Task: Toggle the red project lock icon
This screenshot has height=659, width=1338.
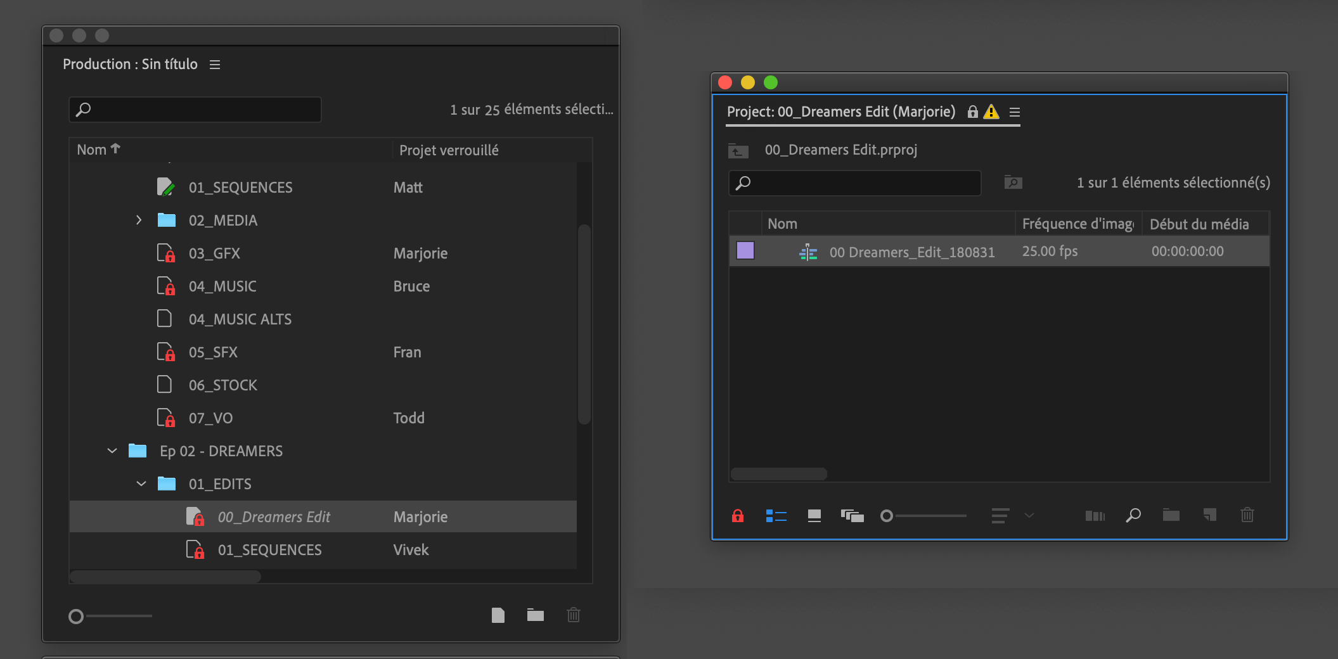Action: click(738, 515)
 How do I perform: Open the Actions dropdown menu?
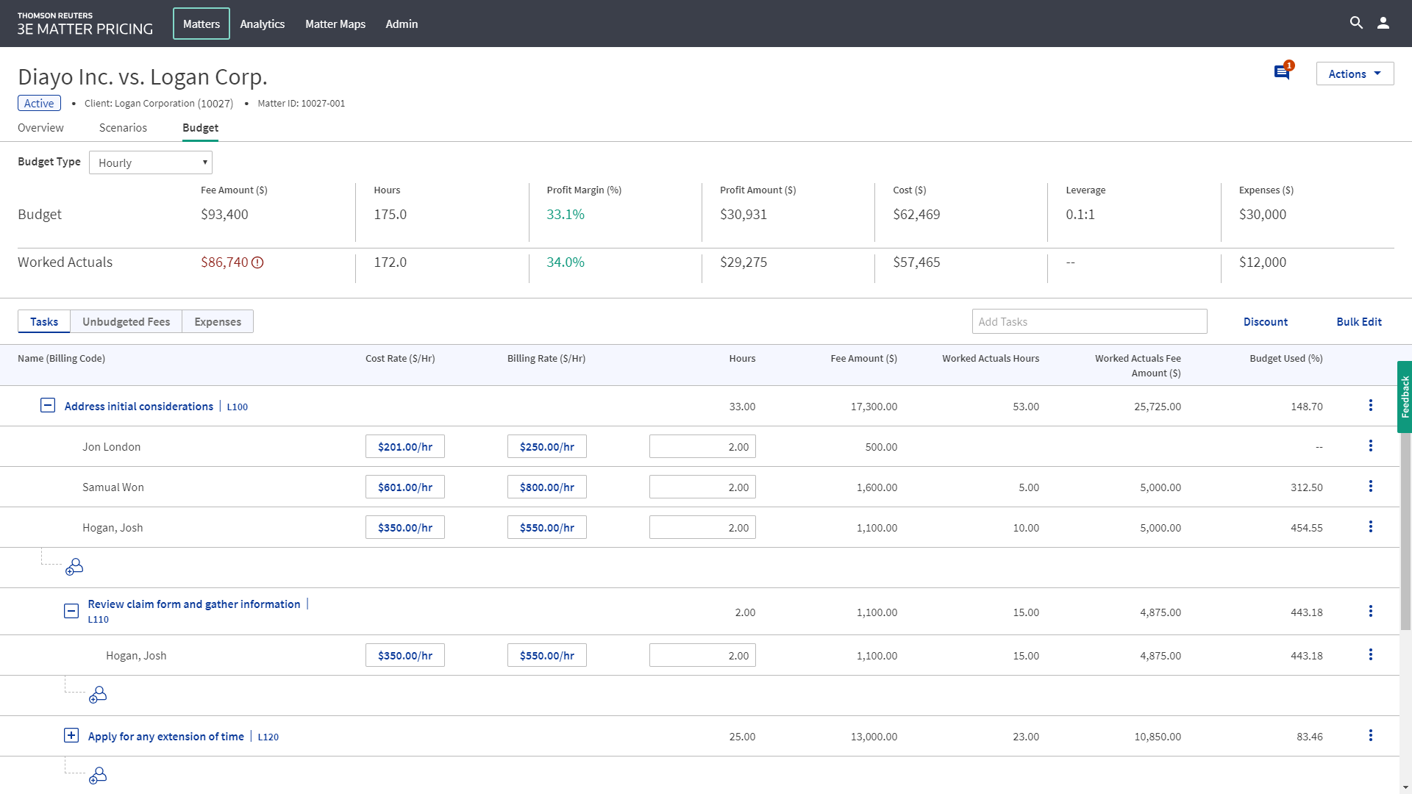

..............................

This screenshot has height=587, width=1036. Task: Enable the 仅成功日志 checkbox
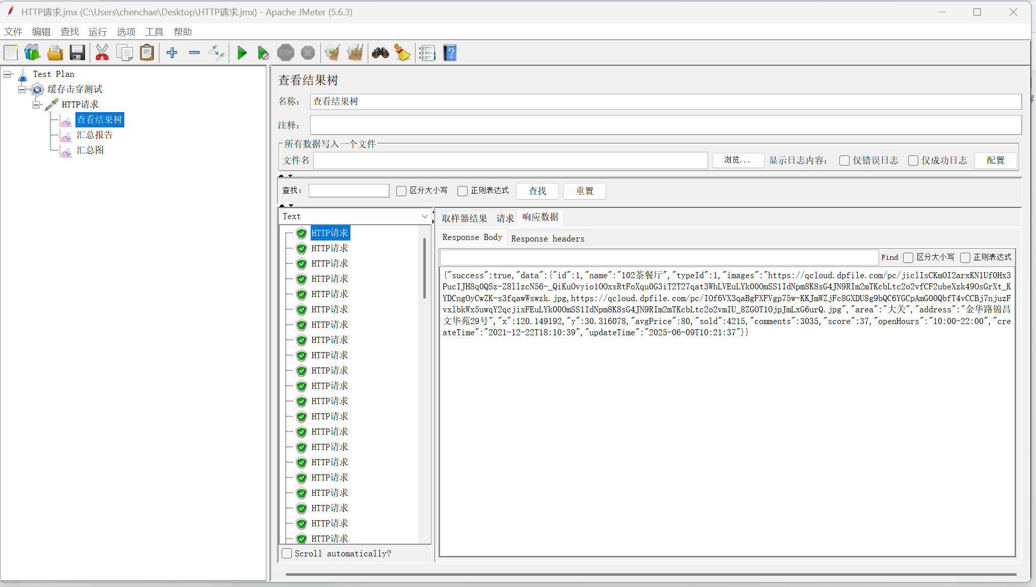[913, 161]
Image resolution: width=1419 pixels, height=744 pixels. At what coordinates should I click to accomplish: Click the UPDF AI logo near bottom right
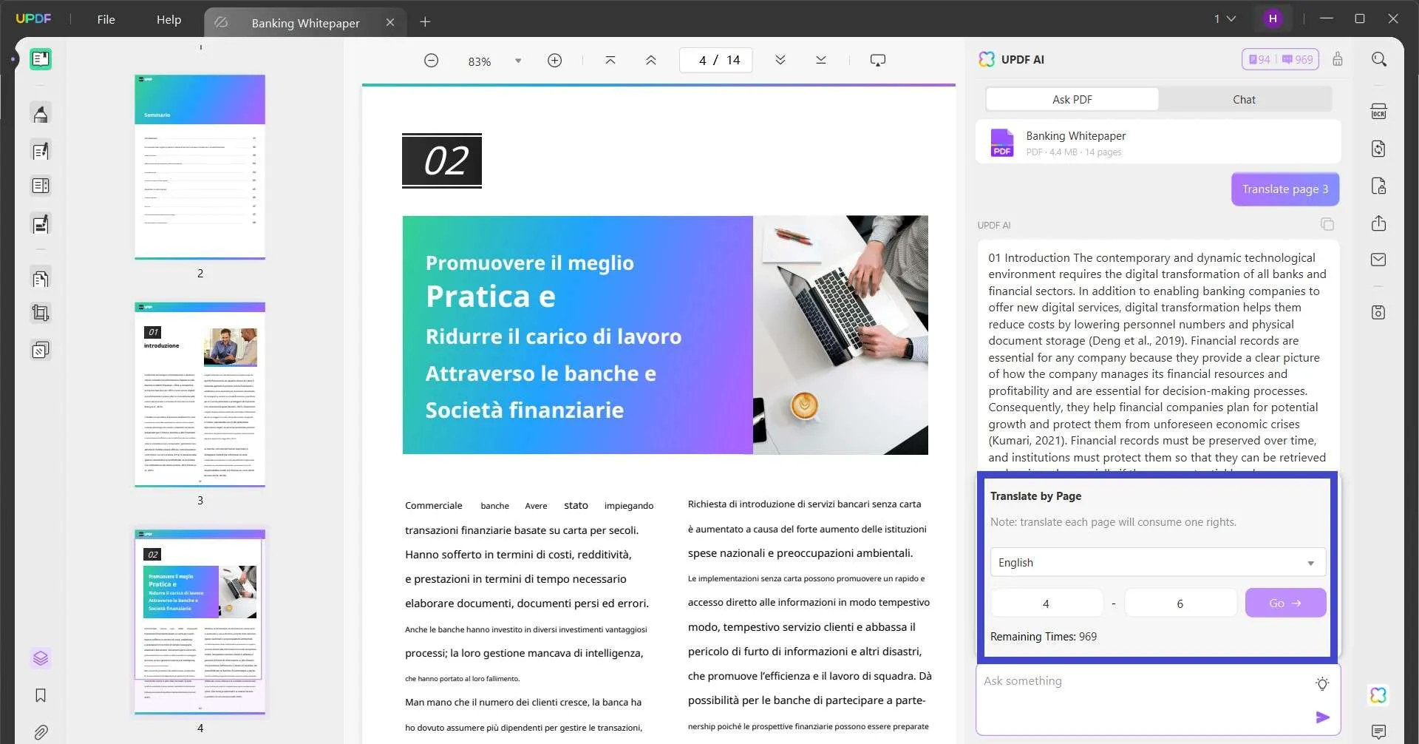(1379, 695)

..............................

WHAT THE TASK REQUIRES | In the listing above, find the line containing "This screenshot has height=659, width=1338." and the line containing "How do I perform: Open", then print exactly those two lines and every line between them, minus the pictures.

RESULT FOR THIS EXERCISE |
This screenshot has height=659, width=1338.
Action: click(738, 515)
 How do I perform: Open the Actions dropdown menu?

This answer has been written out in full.